THE PROBLEM: Please copy the items below exactly, from the line with "Given: Open the Packages menu" up to and including the line with "Click the Back".

Some records
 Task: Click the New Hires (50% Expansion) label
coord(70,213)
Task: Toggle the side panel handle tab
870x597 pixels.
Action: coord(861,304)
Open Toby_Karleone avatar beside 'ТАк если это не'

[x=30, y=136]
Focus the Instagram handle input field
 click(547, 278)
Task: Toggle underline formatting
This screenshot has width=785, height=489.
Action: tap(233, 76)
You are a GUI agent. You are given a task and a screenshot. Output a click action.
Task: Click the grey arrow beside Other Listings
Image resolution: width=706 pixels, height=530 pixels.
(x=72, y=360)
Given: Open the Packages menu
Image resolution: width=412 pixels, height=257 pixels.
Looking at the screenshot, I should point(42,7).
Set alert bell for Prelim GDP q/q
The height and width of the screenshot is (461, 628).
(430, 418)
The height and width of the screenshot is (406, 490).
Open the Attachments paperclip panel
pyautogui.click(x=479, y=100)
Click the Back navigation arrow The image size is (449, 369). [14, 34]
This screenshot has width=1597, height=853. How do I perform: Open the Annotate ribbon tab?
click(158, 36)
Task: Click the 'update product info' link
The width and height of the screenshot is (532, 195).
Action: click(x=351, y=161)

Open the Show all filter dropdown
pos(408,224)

ANSWER TO THE EXERCISE:
Given: Open the Packages menu
Image resolution: width=412 pixels, height=257 pixels.
Looking at the screenshot, I should point(42,7).
Set alert bell for Prelim GDP q/q
The height and width of the screenshot is (461, 628).
(430, 418)
The height and width of the screenshot is (406, 490).
Open the Attachments paperclip panel
pyautogui.click(x=479, y=100)
Click the Back navigation arrow The image size is (449, 369). [14, 34]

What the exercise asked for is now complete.